*The task*. From the entries below, print exactly the span beginning with the line holding "Task: Click the 清空数据 button" and ending with the line holding "This screenshot has width=600, height=505.", endpoints included, and skip any pictures.

*Extracted entries*.
========================
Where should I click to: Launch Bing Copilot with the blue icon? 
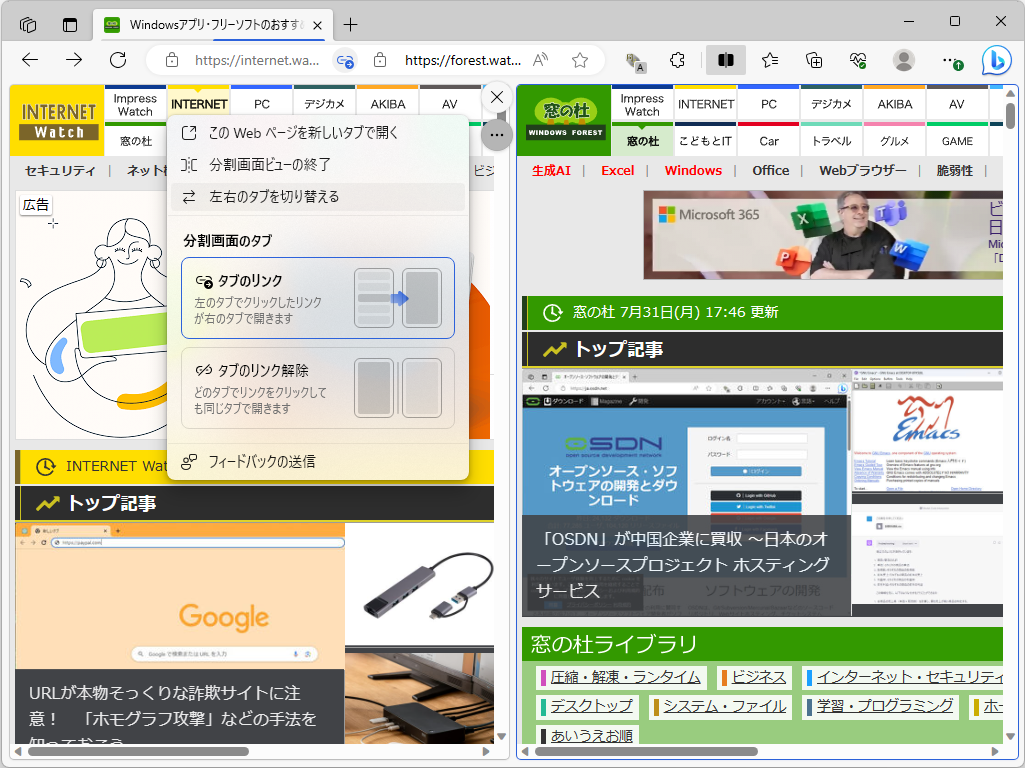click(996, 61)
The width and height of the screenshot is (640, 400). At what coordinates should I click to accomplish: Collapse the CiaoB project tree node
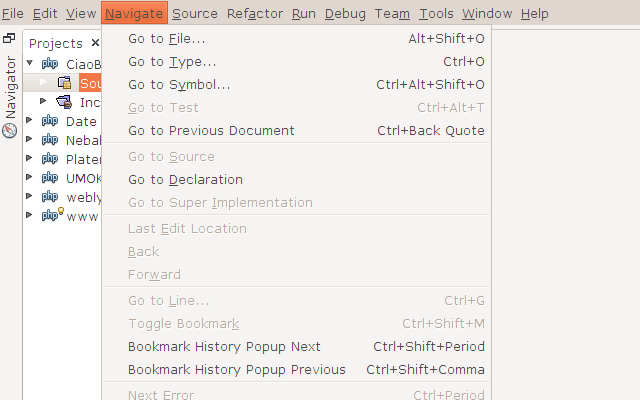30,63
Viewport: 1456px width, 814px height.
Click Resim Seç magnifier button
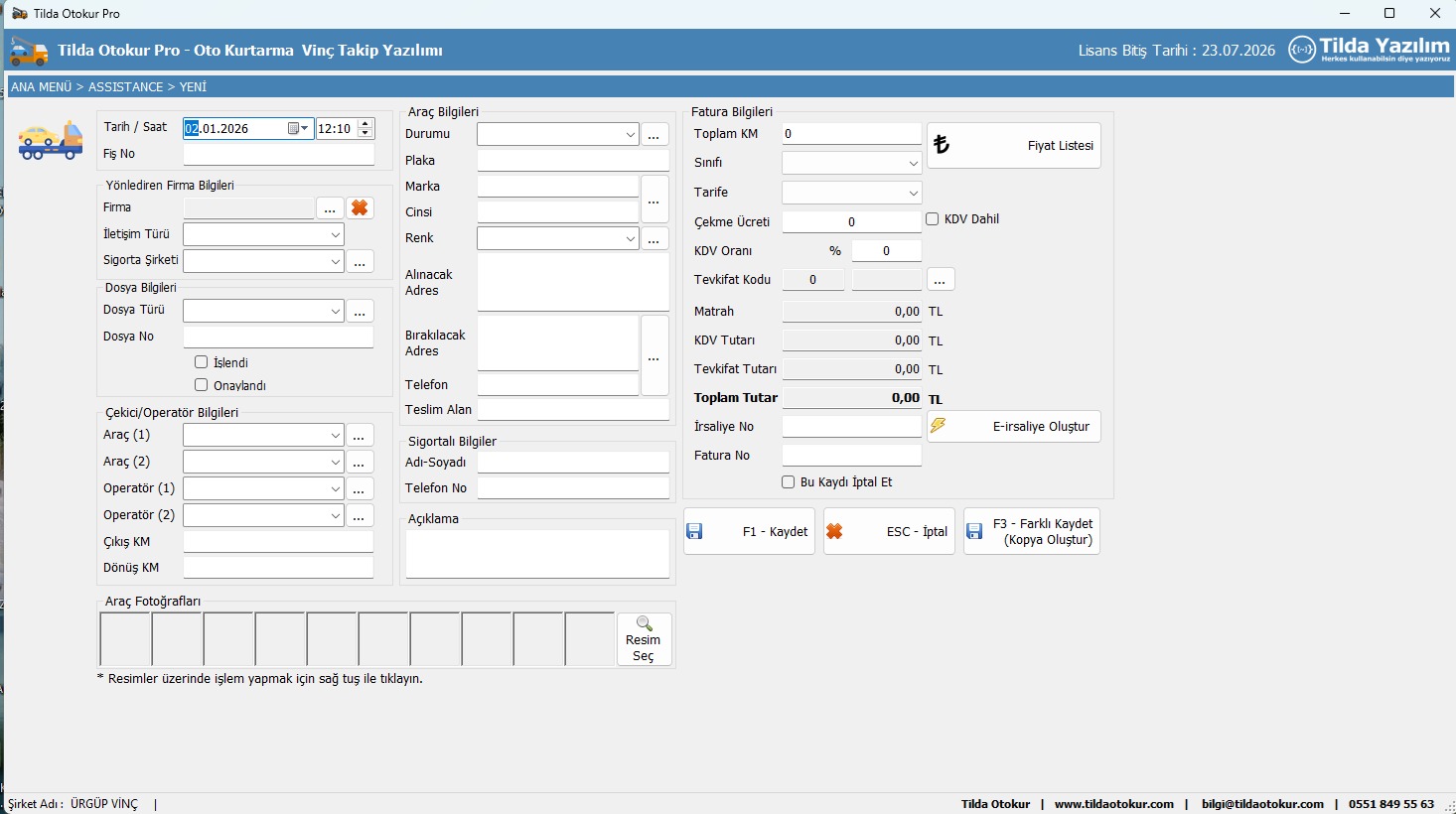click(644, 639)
========================
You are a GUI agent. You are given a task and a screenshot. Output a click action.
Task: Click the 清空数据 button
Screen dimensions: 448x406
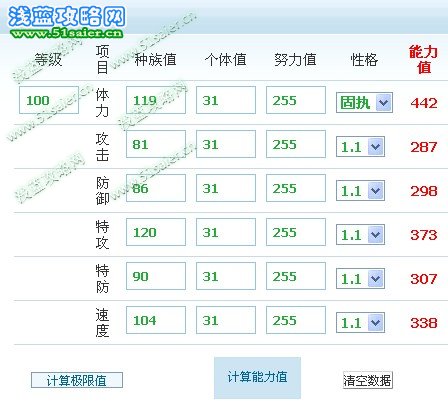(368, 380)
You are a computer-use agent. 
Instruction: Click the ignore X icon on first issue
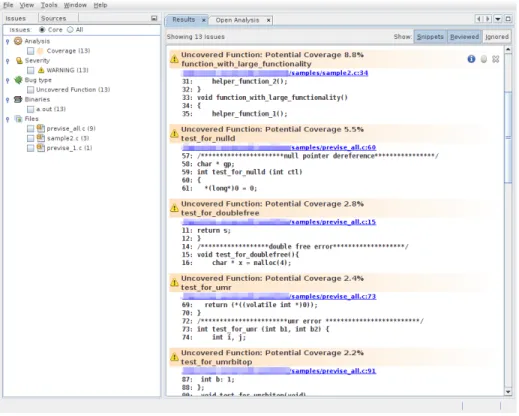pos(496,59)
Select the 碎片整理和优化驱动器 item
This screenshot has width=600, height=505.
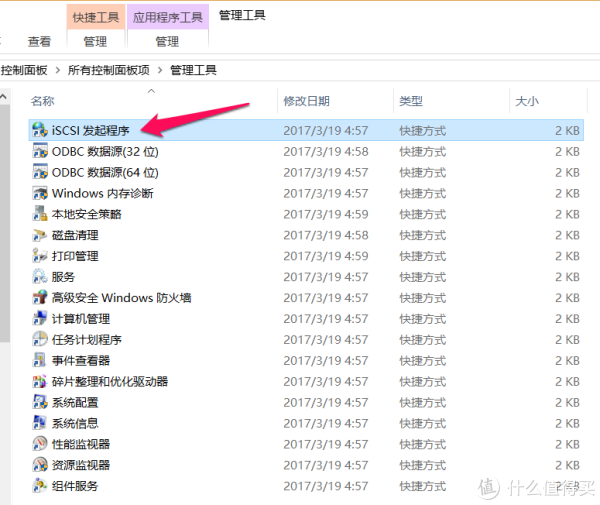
========================
*Result*.
Task: Click the 清空数据 button
Screen dimensions: 448x406
(368, 380)
You are a computer-use agent. 
Instruction: Click the ignore X icon on first issue
pos(496,59)
Select the 碎片整理和优化驱动器 item
This screenshot has width=600, height=505.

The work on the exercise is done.